Siccome sono quasi tutti poveri i paesi nei quali nascono molti bambini, una rapida riduzione delle nascite permetterebbe ai Governi e alle famiglie di spendere molto di più per ciascun bambino così che possa svolgere da adulto un lavoro ad alto valore aggiunto che non può essere sostituito facilmente dalle macchine o dai software.

Si ridurrebbero anche gli enormi costi della sovrappopolazione, come ad esempio il problema della Nigeria o dell’Egitto di dover importare il cibo per decine di milioni di abitanti a spese dello Stato visto che il paese non è più in grado di produrre cibo per tutti i suoi cittadini, molti dei quali troppo poveri per pagare da soli il loro cibo. Non solo, la popolazione crescente fa allargare le città a scapito dei campi coltivati, peggiorando la situazione.

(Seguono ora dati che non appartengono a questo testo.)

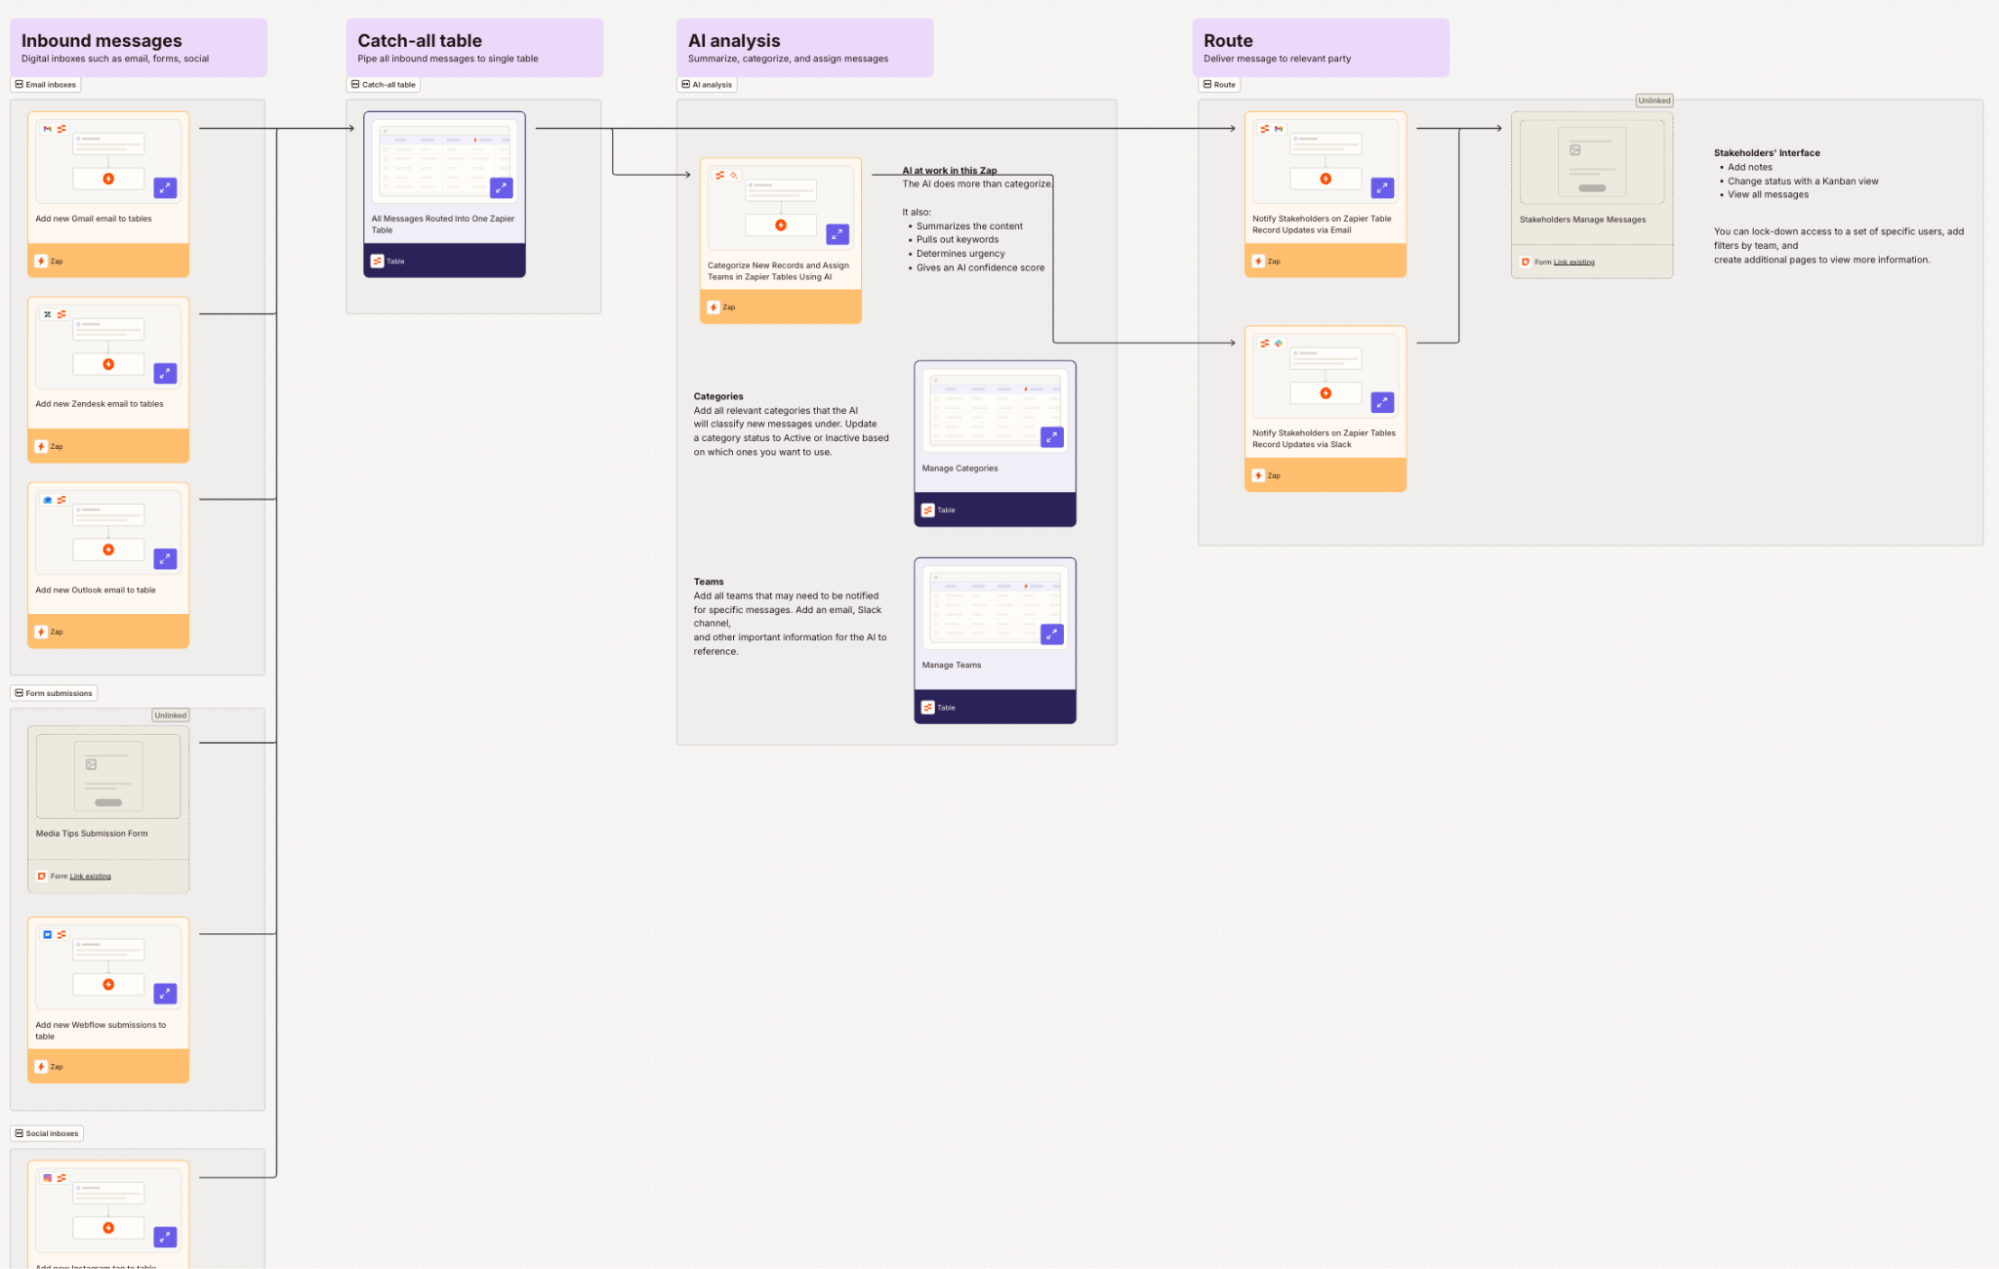Click Link existing on the Stakeholders Manage Messages card
1999x1269 pixels.
(x=1574, y=262)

Come sostengo da anni, le soluzioni esistono per conciliare aumento del benessere delle persone e difesa dell’ambiente, ma i Governi del pianeta non vogliono sentire parlare di una diminuzione del PIL totale perché sanno che rischierebbero di non essere rieletti. Inoltre i politici subiscono la pressione delle aziende che vedrebbero crollare il loro valore di Borsa se si scegliesse la strada di una decrescita controllata della dimensione complessiva dell’economia mondiale.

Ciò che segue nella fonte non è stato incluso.